• [Task to complete]:
Format every line of the rows below as a JSON list of strings, one string per line, skipping blank lines.

Element and text position data:

------------------------------------------------------------------------

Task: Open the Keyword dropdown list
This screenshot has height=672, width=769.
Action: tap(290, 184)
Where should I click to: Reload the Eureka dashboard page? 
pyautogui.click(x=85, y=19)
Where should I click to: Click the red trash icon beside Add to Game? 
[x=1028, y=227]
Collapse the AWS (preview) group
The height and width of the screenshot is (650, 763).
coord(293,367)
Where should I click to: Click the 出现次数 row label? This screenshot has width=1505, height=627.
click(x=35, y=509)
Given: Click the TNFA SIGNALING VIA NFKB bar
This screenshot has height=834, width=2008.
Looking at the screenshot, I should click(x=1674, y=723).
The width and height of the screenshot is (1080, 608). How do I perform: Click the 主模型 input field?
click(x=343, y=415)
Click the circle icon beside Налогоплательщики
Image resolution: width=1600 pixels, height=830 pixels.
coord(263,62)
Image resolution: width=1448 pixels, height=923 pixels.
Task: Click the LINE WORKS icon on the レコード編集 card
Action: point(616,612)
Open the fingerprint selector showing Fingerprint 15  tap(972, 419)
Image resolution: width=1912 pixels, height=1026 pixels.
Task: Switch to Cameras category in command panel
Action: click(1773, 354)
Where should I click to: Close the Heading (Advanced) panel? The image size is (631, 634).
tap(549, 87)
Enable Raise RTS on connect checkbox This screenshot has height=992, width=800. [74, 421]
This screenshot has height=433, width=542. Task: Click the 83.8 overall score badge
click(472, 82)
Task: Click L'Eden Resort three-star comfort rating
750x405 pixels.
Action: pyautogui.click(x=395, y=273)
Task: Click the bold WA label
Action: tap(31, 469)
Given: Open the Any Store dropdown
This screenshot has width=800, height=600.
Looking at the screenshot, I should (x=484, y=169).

------------------------------------------------------------------------

• [Response to this task]:
[
  "Task: Open the Keyword dropdown list",
  "This screenshot has height=672, width=769.",
  "Action: tap(290, 184)",
  "Where should I click to: Reload the Eureka dashboard page? ",
  "pyautogui.click(x=85, y=19)",
  "Where should I click to: Click the red trash icon beside Add to Game? ",
  "[x=1028, y=227]",
  "Collapse the AWS (preview) group",
  "The height and width of the screenshot is (650, 763).",
  "coord(293,367)",
  "Where should I click to: Click the 出现次数 row label? This screenshot has width=1505, height=627.",
  "click(x=35, y=509)",
  "Given: Click the TNFA SIGNALING VIA NFKB bar",
  "This screenshot has height=834, width=2008.",
  "Looking at the screenshot, I should click(x=1674, y=723).",
  "The width and height of the screenshot is (1080, 608). How do I perform: Click the 主模型 input field?",
  "click(x=343, y=415)",
  "Click the circle icon beside Налогоплательщики",
  "Image resolution: width=1600 pixels, height=830 pixels.",
  "coord(263,62)",
  "Image resolution: width=1448 pixels, height=923 pixels.",
  "Task: Click the LINE WORKS icon on the レコード編集 card",
  "Action: point(616,612)",
  "Open the fingerprint selector showing Fingerprint 15  tap(972, 419)",
  "Image resolution: width=1912 pixels, height=1026 pixels.",
  "Task: Switch to Cameras category in command panel",
  "Action: click(1773, 354)",
  "Where should I click to: Close the Heading (Advanced) panel? The image size is (631, 634).",
  "tap(549, 87)",
  "Enable Raise RTS on connect checkbox This screenshot has height=992, width=800. [74, 421]",
  "This screenshot has height=433, width=542. Task: Click the 83.8 overall score badge",
  "click(472, 82)",
  "Task: Click L'Eden Resort three-star comfort rating",
  "750x405 pixels.",
  "Action: pyautogui.click(x=395, y=273)",
  "Task: Click the bold WA label",
  "Action: tap(31, 469)",
  "Given: Open the Any Store dropdown",
  "This screenshot has width=800, height=600.",
  "Looking at the screenshot, I should (x=484, y=169)."
]